Cons: If flies are such easy prey, why are there still so many of them around?
Summary: In the pages before the title page, Louise packs a ball into a box with other doggy items, and she and her parents hold the box, with the caption, “Goodbye, Charlie.” The main story begins as a grief-stricken Louise rows a boat to a small island near her house. As she starts to enjoy the animals she sees there, colors return to the sepia-toned illustrations. Then a bear appears. Louis is afraid at first, but her fear turns to anger and she roars back at the bear. The bear seems as sad as Louise, and on subsequent visits to the island, the two become friends. As winter approaches, the bear settles down to sleep. “It’s not fair,” thinks Louise “when the things we love must end.” But sometimes an end is a beginning, and before spring, Louise has a new puppy named Milly. The two of them return to the island, but she doesn’t find the bear, and Louise wonders…was he ever there? 48 pages; ages 4-8.
Pros: I’ve been avoiding this book since I read it was about the grief of losing a dog, but I’m glad I finally overcame my resistance. Caldecott winner Cordell does a masterful job of exploring grief and the healing powers of nature and time in ways that kids will relate to.
Cons: The ending may be a bit ambiguous for the younger set.

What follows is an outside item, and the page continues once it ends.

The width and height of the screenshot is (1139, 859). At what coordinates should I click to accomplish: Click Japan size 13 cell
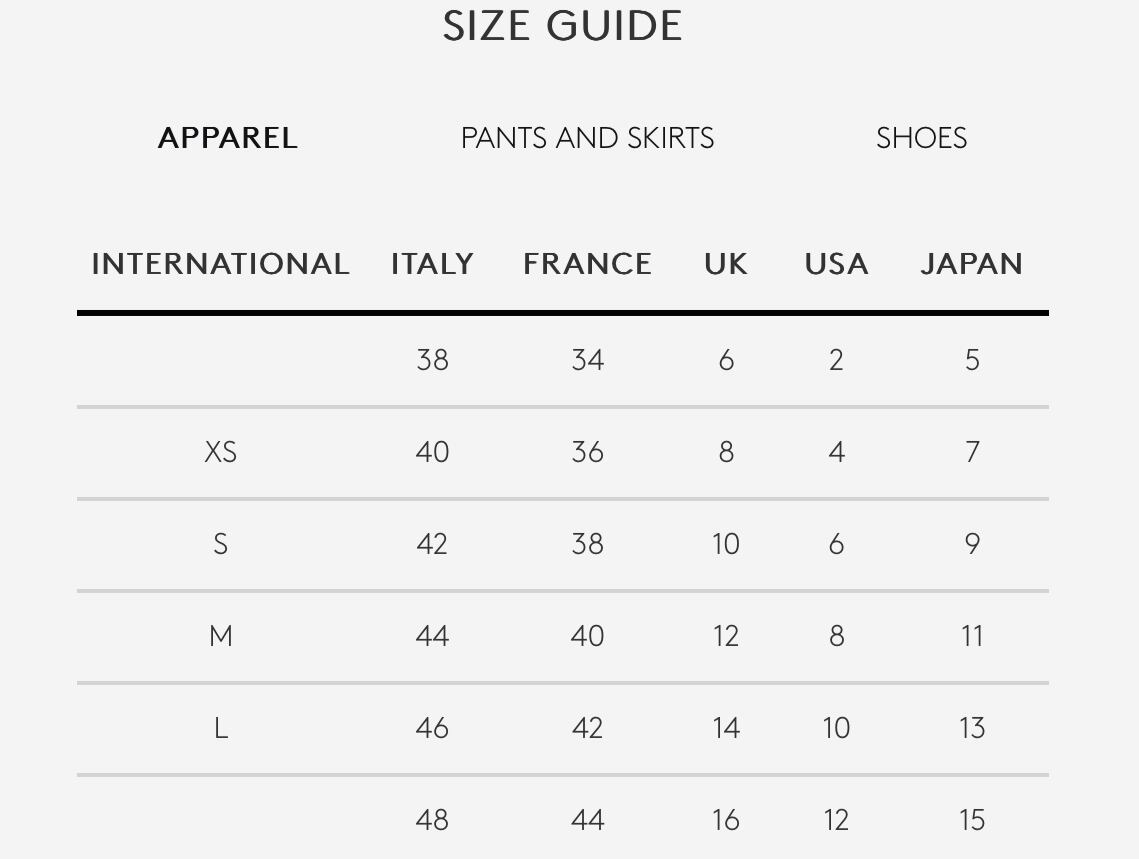point(971,728)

Summary: When Kate Kaird left Germany for America with her young son Jacob, she couldn’t have imagined what lay in store for her. She soon married John Walker, the keeper of the Sandy Hook Lighthouse, and within a year they moved into the lighthouse to live. She spent the next 33 years there, taking over all the duties after John died when their daughter was only three years old. It took four years for her to get the title and salary of permanent lighthouse keeper, securing the job after two men passed it up as being too lonely. Kate kept the light clean and polished, rowed back and forth to Staten Island for visits and supplies, and rescued more than fifty people during her long career. Includes additional information with a photo and a list of sources; endpapers include a map of the lighthouse and the surrounding area. 40 pages; grades 1-5.
Pros: Another great choice for Women’s History Month, this would also pair well with Sophie Blackall’s Hello, Lighthouse! The lengthy story gives plenty of details which are supplemented further with the author’s note. As always, Emily Arnold McCully’s illustrations are excellent and really capture the different seasons and types of weather experienced by the lighthouse dwellers.
Cons: The story is long enough that younger readers might get antsy during a read-aloud.
Summary: You can hug a pug, a bug, or a slug (ewww!), but don’t hug Doug. It’s just not his thing. The only hug he likes is a NOT squeezy one from his mom at bedtime. Don’t worry, Doug likes you, and he likes lots of other things, too: his rock collection, his sock collection, drawing with his chalk collection. And he’s really good with high-fives. Turns out Doug’s not the only one, so when considering a hug, be sure to ask first. 32 pages; ages 3-7.
Pros: This lighthearted book about consent touches on quite a few topics: why not everyone likes hugs, the importance of asking before hugging, and that rejecting a hug isn’t the same as rejecting a person. There’s plenty of humor in both the text and illustrations, and Doug is a good-natured guide.
Cons: I’ve definitely made some of the mistakes described by Doug.